Amina did not flinch. She placed her teacup down with a soft, deliberate click. “A rising sun,” she mused, her voice a quiet, thoughtful echo of Milody’s words, “needs a sky vast enough to hold its light. It needs a world that can not only withstand its heat but can reflect its glory.” She met Milody’s gaze, her own eyes now holding a new and different kind of fire. It was not the passionate, emotional fire of Faria. It was the cold, brilliant, and absolute fire of a star being born.
“Your son, Duchess,” she stated, her voice now stripped of all courtly artifice, a blade of pure, unvarnished truth, “is not a sun. Not yet. He is a supernova in the making. A force that will not just melt the old world but will shatter it and forge a new one from the pieces. Such a force does not need a partner to keep it warm. It needs an equal to help it rule.”
The declaration was breathtaking in its audacity. She had not just accepted Milody’s premise; she had taken it, amplified it, and claimed it as her own. She had declared herself the equal, the only one in the world who could stand beside the supernova and not be consumed.
Milody felt a genuine, exhilarating thrill. She had come here expecting to play a game of chess with a skilled opponent. She had found, instead, a fellow grandmaster, a woman whose ambition, intellect, and ruthless clarity of vision were a perfect mirror of her own.
“Then it seems, Your Highness,” Milody said, her voice a low, conspiratorial purr, “that we are in complete and profound agreement. The future requires a new kind of queen. Or perhaps… queens.”

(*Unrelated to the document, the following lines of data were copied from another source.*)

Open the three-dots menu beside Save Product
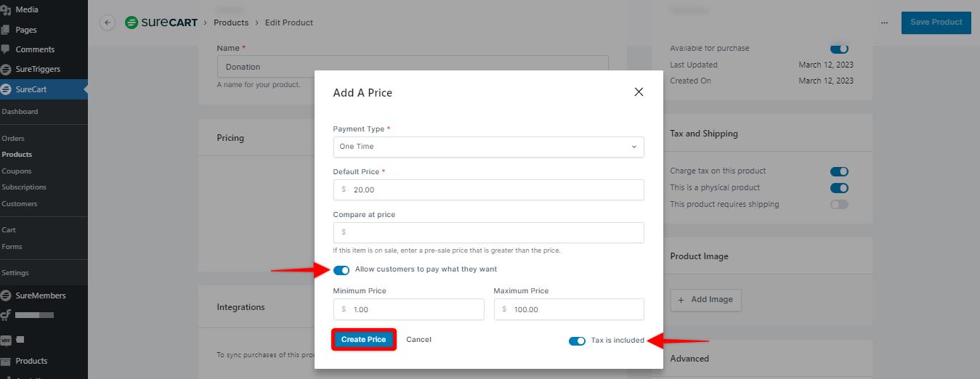Screen dimensions: 980x379 pos(884,23)
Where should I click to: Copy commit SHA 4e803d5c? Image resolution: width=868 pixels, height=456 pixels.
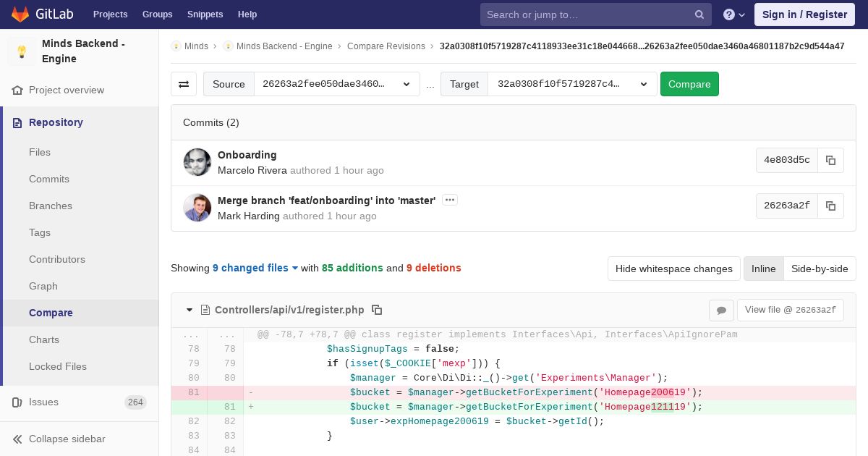click(x=830, y=161)
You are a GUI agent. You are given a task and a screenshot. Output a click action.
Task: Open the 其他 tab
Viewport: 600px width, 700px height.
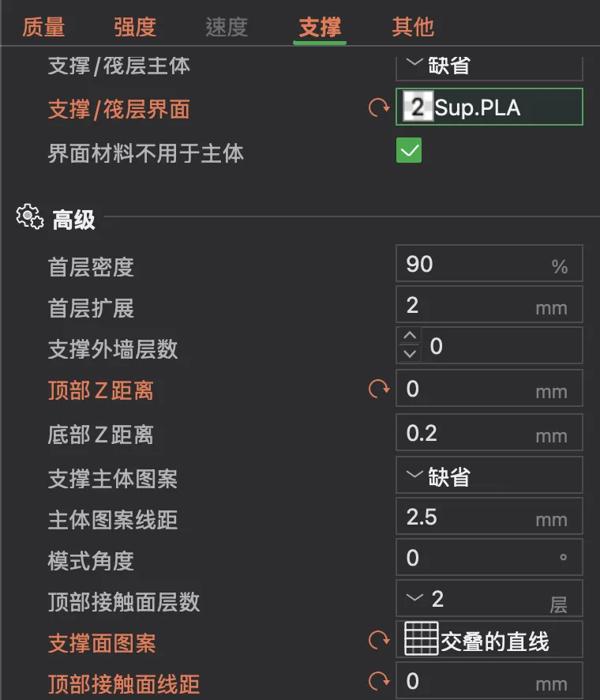tap(413, 27)
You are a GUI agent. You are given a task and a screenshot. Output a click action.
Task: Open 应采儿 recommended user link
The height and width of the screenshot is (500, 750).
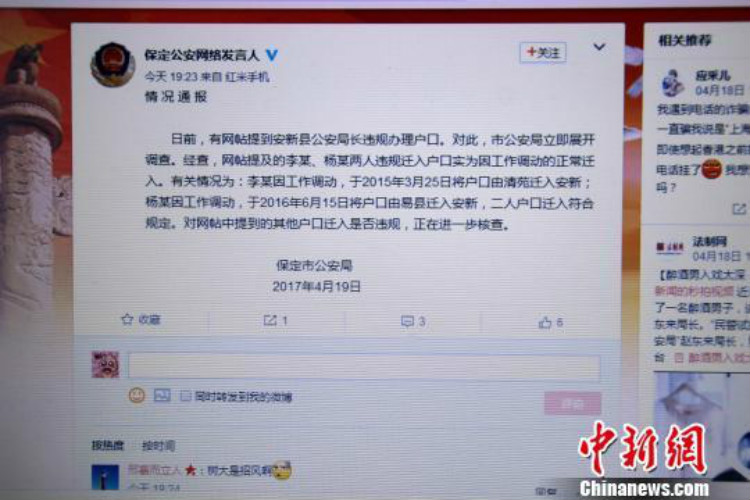tap(712, 75)
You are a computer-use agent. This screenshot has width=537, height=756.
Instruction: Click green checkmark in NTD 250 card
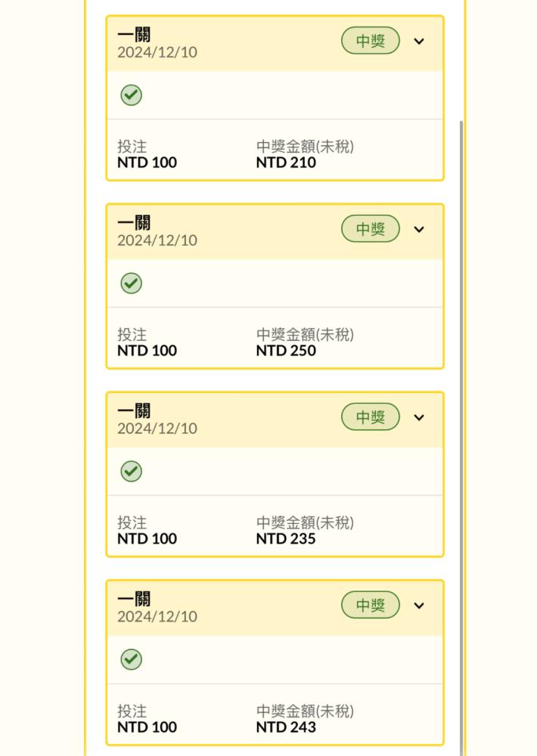tap(132, 283)
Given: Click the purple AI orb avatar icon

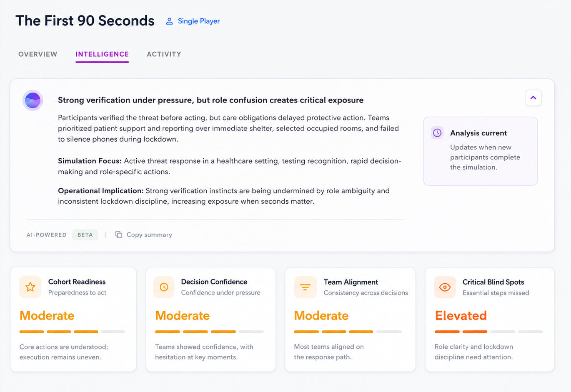Looking at the screenshot, I should [33, 100].
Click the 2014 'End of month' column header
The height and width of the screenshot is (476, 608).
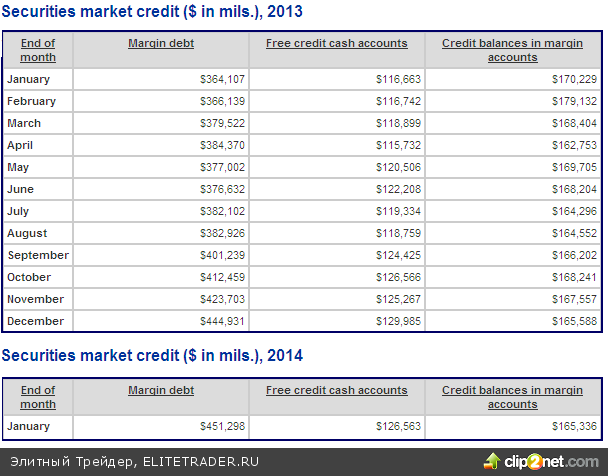(x=38, y=397)
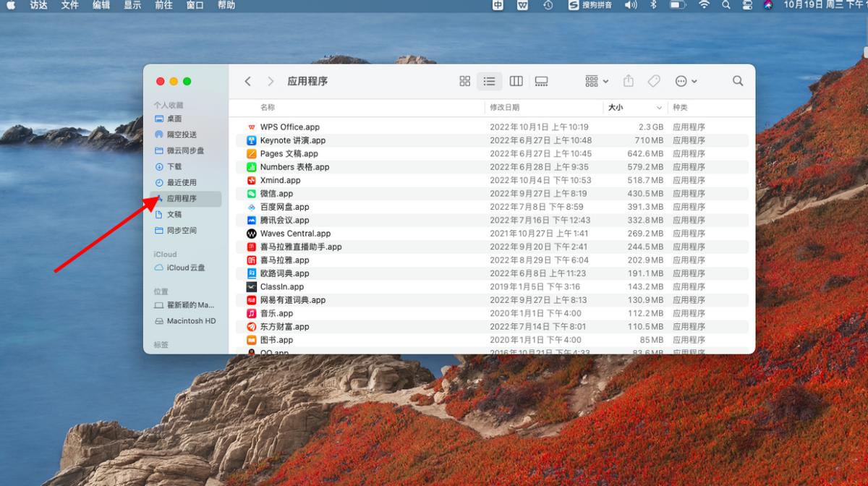This screenshot has height=486, width=868.
Task: Switch to gallery view
Action: click(x=540, y=81)
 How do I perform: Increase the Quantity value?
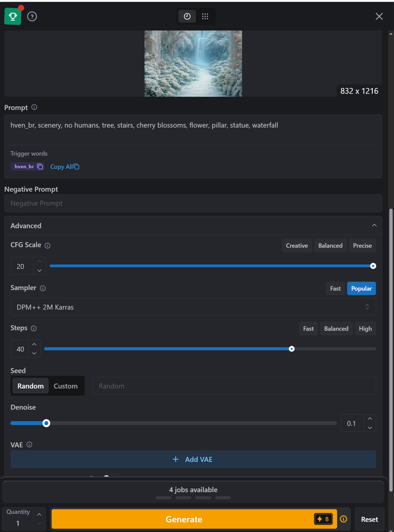tap(39, 514)
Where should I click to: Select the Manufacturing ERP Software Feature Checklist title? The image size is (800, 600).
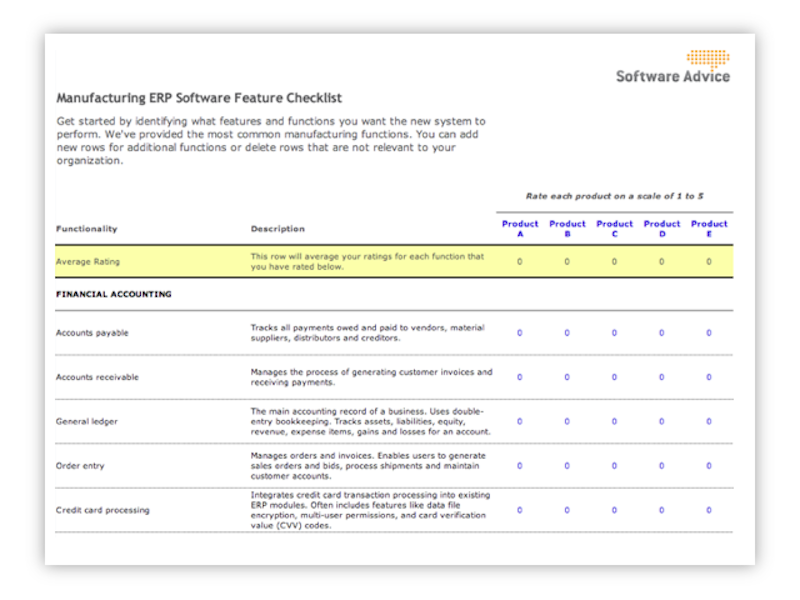pos(199,98)
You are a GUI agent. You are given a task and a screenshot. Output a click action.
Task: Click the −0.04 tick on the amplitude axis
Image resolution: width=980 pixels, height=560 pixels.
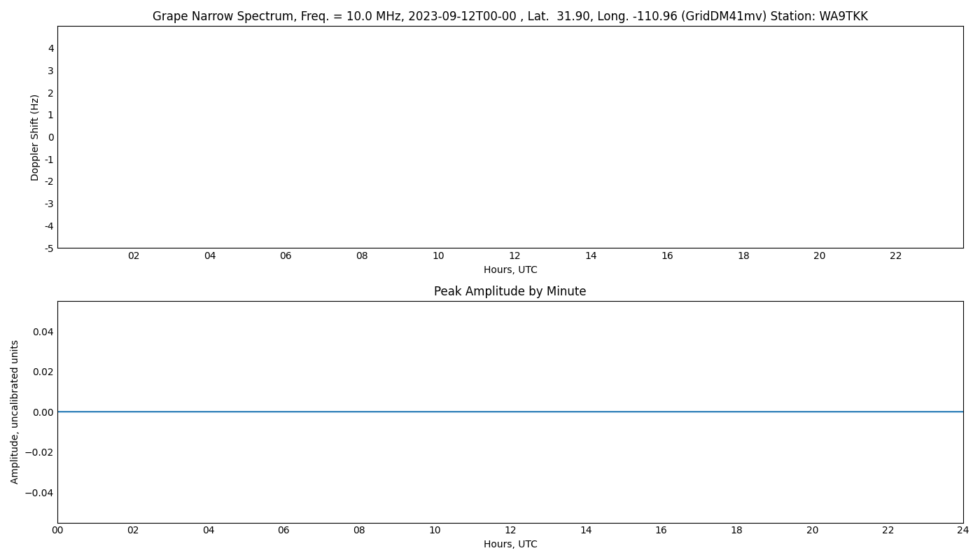point(39,494)
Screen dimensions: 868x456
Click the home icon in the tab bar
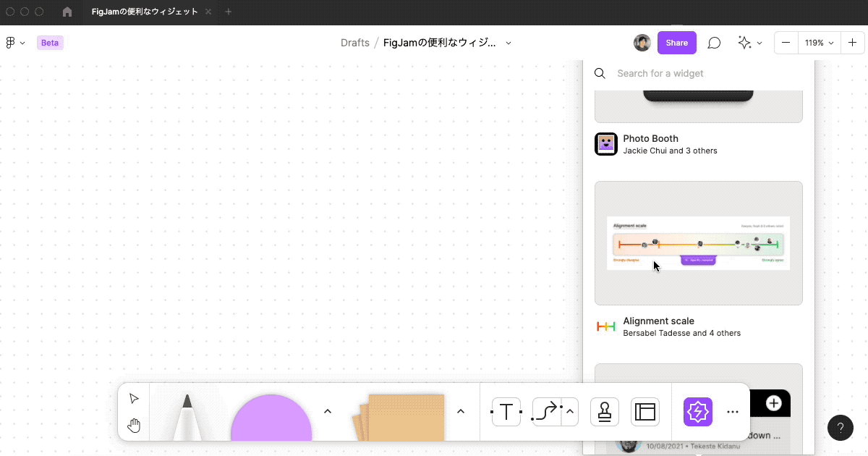67,12
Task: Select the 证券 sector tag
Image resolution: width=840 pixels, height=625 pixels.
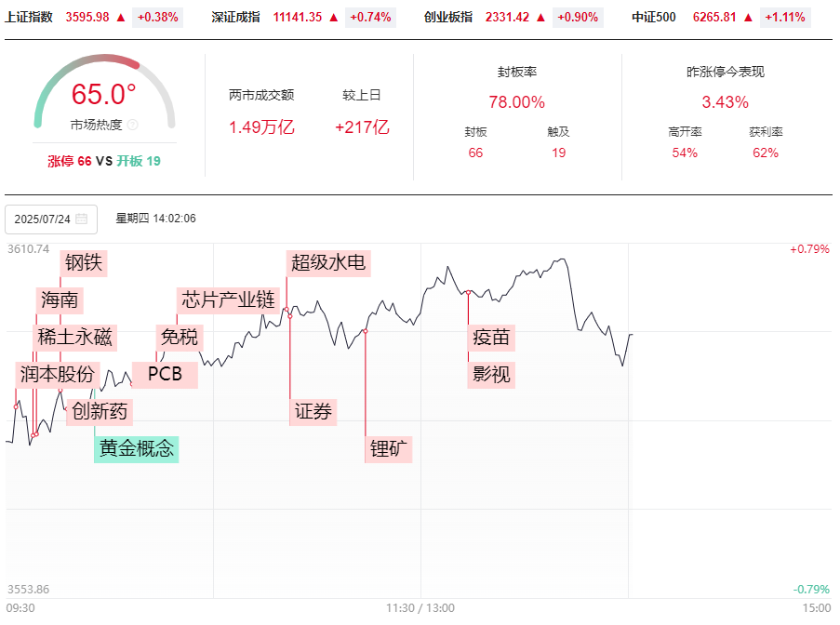Action: coord(313,411)
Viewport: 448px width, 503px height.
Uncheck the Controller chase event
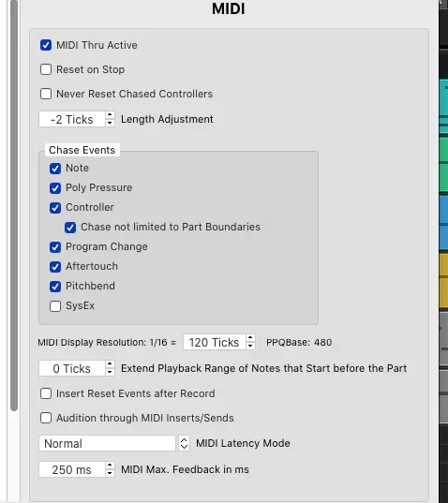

The unspoken word hung in the air between them, a shared secret, a foundation for a new and terrifyingly powerful alliance.
The delicate, diplomatic dance was over. The war council had just begun.
Meanwhile, a different kind of storm was still brewing in the corridors of the estate. Faria Kruts, having been left in a state of stunned, emotional chaos by Lloyd’s clumsy, beautiful, and utterly infuriating confession, was not content to simply retreat and process. Her heart was a battlefield of conflicting emotions: the sting of his initial betrayal, the disarming warmth of his apology, the maddening complexity of his new matrimonial entanglements. She could not find a single, solid piece of ground on which to stand.
So she did the only thing a passionate, determined, and slightly unhinged artist could do. She followed him.
Like a beautiful, crimson-haired ghost, she haunted his steps. When he retreated to his study, she was there, pacing in the corridor outside, a silent, furious sentinel. When he was summoned to his father’s war council, she was a blur of motion in a distant gallery, watching him go. She was not spying. She was… orbiting. She was a planet caught in the gravitational pull of a chaotic, unpredictable sun, unable to find a stable path, unable to break free.
Chapter : 958
She did not know what she wanted. Did she want to scream at him again? Did she want to kiss him? Did she want to throw a pot of expensive oil paint at his handsome, stupid, and impossibly complicated face? She didn't know. All she knew was that she could not, would not, simply walk away. He had started a fire in her soul, and she would not let him be the one to decide when it was extinguished. She would be the one to control the burn. And so, she followed, a passionate, beautiful, and utterly unpredictable variable in an equation that was growing more complex by the second. Lloyd, for his part, was completely, blessedly, and perhaps fatally, unaware of the fiery satellite that was now tracking his every move.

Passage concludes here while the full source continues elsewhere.